Cohen was born on September 21, 1934, in a suburb of Montreal, Canada. Part of an intellectual, middle-class Jewish family, he was encouraged by his parents to pursue his interests in poetry and music and was also thoroughly immersed in Jewish theology and the stories of the Old Testament. In many ways, these early interests and influences provided the blueprints for much of his later work, which straddles the worlds of literature, mythology, poetry and song with a masterful lyricism that is one of its defining features.
Another of Cohen’s primary lifelong interests—women—led him to take up the guitar at age 13, and he was soon playing country music in Montreal’s cafes, eventually forming a group called the Buckskin Boys. Their gigs typically involved performing traditional numbers at square dances. However, at this early stage, it was still poetry that most consumed Cohen, driven by his affinity for the likes of Federico García Lorca and Jack Kerouac, and when he attended McGill University to study English beginning in 1951, his writing would often take priority over his other studies. Cohen graduated in 1955, and the following year the university published his first collection, Let Us Compare Mythologies, which received good reviews but did not sell particularly well, setting yet another precedent for Cohen’s future career.
Cohen became interested in the Greenwich Village folk scene while living in New York City during the mid-1960s, and he began setting his poems to music. In 1967 Judy Collins recorded two of his songs, “Suzanne” and “Dress Rehearsal Rag,” and that same year Cohen began performing in public, including an appearance at the Newport (Rhode Island) Folk Festival.
Cohen & Collins |
By the end of the year, he had recorded The Songs of Leonard Cohen, which included the melancholy “Hey, That’s No Way to Say Goodbye.” That album was followed by Songs from a Room (1969), featuring the now often-covered “Bird on a Wire,” and Songs of Love and Hate (1971), containing “Famous Blue Raincoat,” a ballad in the form of a letter from a cuckold to his wife’s lover.
Though some did not care for Cohen’s baritone voice and deadpan delivery, he mostly enjoyed critical and commercial success. Leonard Cohen: Live Songs (1973) and New Skin for the Old Ceremony (1974), which included “Chelsea Hotel No. 2,” a frank recollection of a brief sexual encounter with Janis Joplin, further deepened Cohen’s standing as a songwriter of exceptional emotional power. His career then took a decided turn for the worse with the disappointing Death of a Ladies’ Man (1977), a collaboration with legendary producer Phil Spector, whose grandiose style was ill suited to Cohen’s understated songs. For most of the 1980s Cohen was out of favour, but his 1988 album, I’m Your Man, included the club hits “First We Take Manhattan” and “Everybody Knows” and introduced his songwriting to a new generation. In addition, Various Positions (1984) included what became Cohen’s best-known song, “Hallelujah.” Although it did not initially receive much attention, the single gained widespread popularity when covered by Jeff Buckley in 1994. The ballad was later performed or recorded by hundreds of artists and featured in soundtracks of TV shows and films.
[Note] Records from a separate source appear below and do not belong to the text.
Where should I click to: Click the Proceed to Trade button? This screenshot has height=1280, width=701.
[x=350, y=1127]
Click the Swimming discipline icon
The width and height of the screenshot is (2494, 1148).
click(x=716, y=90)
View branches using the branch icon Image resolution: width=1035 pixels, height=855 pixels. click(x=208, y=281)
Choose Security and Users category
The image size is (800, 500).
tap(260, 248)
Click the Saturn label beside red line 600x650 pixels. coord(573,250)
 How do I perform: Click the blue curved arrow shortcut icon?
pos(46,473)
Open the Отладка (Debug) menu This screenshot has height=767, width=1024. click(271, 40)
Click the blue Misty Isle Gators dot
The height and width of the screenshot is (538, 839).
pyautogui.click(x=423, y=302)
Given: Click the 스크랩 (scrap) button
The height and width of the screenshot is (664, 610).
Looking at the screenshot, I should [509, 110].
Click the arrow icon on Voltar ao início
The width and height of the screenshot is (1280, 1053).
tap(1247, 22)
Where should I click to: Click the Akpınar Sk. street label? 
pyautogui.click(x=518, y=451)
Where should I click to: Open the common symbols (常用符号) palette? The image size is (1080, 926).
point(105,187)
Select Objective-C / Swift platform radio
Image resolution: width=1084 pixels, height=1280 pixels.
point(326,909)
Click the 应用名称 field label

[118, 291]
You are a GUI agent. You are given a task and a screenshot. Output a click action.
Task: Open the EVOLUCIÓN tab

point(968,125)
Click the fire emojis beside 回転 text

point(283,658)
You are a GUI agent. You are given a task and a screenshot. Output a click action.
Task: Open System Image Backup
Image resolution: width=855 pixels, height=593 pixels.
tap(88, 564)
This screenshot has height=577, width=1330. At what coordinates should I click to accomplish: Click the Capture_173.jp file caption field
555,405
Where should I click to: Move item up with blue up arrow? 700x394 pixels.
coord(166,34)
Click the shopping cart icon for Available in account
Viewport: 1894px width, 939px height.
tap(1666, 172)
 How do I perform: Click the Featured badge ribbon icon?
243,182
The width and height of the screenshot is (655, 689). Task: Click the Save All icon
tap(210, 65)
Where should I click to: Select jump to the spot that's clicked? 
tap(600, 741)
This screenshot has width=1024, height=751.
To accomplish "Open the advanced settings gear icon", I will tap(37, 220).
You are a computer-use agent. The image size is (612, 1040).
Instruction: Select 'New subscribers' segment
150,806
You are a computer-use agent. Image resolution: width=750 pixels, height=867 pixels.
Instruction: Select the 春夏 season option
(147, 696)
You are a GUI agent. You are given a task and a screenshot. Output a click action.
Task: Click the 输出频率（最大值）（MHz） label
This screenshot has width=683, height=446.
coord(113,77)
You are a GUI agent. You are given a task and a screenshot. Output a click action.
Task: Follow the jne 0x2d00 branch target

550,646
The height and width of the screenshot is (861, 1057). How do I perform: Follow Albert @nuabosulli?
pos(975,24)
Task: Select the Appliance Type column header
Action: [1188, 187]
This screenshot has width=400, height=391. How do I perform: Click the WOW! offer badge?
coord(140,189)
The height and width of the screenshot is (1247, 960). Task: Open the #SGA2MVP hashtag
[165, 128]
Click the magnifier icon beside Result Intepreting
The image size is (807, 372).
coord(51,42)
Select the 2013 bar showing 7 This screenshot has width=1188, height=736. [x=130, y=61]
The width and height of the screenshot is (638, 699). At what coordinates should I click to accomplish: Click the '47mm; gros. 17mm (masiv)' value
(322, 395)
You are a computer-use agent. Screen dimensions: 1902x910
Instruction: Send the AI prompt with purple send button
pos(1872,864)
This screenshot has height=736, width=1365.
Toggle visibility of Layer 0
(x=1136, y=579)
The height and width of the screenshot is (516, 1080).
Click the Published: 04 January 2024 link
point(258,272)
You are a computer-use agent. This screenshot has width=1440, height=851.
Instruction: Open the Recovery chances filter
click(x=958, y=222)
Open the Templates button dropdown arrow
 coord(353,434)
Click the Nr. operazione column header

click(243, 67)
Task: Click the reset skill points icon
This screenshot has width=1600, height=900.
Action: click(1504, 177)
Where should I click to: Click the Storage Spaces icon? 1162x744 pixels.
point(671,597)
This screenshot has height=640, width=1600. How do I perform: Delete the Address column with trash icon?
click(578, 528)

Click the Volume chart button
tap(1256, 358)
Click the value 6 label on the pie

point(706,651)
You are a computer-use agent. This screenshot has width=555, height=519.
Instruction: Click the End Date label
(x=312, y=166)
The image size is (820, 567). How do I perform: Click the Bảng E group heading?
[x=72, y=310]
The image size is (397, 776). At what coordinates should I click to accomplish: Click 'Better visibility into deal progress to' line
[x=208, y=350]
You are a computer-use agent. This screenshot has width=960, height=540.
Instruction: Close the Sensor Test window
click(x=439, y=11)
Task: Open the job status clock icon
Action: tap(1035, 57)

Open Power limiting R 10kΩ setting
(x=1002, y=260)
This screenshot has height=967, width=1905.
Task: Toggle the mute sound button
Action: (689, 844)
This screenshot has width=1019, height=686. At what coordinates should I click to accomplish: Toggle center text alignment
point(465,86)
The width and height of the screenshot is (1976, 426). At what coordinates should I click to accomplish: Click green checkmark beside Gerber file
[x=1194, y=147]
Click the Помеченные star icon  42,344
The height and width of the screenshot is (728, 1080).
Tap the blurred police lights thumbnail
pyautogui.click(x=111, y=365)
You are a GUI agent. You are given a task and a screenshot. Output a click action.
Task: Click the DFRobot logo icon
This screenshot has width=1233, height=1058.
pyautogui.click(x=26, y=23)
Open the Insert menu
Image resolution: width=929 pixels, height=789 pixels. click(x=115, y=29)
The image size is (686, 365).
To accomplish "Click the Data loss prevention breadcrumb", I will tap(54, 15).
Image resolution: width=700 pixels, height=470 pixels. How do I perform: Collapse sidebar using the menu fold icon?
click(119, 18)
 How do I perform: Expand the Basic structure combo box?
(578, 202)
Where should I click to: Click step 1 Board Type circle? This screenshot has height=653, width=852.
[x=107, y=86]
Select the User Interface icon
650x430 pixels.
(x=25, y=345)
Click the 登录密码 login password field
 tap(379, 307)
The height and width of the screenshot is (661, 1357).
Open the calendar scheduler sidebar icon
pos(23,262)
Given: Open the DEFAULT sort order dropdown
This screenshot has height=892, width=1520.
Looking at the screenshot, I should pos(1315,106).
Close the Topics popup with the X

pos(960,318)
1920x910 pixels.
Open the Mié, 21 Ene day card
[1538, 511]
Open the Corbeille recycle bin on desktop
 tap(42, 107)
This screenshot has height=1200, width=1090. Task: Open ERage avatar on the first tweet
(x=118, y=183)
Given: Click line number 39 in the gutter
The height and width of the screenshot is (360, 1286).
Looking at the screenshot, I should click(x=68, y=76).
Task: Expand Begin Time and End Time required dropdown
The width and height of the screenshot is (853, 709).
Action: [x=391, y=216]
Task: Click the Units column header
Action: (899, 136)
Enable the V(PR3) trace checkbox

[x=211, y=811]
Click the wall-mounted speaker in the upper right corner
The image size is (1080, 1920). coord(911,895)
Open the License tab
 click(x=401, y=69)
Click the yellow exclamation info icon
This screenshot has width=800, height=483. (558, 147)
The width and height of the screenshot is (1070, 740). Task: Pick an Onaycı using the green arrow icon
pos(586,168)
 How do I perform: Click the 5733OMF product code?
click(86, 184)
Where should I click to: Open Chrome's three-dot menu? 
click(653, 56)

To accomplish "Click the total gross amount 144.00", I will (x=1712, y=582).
After releasing The Future (1992), he retired to a Buddhist monastery outside Los Angeles. He emerged in 1999 and returned to the studio, producing Ten New Songs (2001) and Dear Heather (2004). The critically acclaimed documentary Leonard Cohen: I’m Your Man (2005) blended interview and archival footage with performances of Cohen’s songs by a variety of musicians.
In 2005 Cohen discovered that his business manager had embezzled some $5 million from his savings, virtually wiping out his retirement fund. While he won a $7.9 million judgment against her the following year, Cohen was unable to recover the money, and he embarked on a concert tour—his first in 15 years—in 2008 to rebuild his finances. One performance from that tour was recorded for the album Live in London (2009), a two-disc set which proved that at age 73 Cohen was as vibrant and vital as ever. The aptly titled Old Ideas (2012) was a bluesy exploration of familiar Cohen themes—spirituality, love, and loss—that eschewed the synthesized melodies of much of Cohen’s post-1980s material in favour of the folk sound of his earliest work. Released just weeks before his death, Cohen’s 14th studio album, You Want It Darker (2016), was received by critics as a late-period masterpiece.
Cohen died on November 7, 2016 at the age of 82 at his home in Los Angeles; leukemia was a contributing cause. According to his manager, Cohen's death was the result of a fall at his home that evening, and he subsequently died in his sleep. "The death was sudden, unexpected and peaceful," said Kory.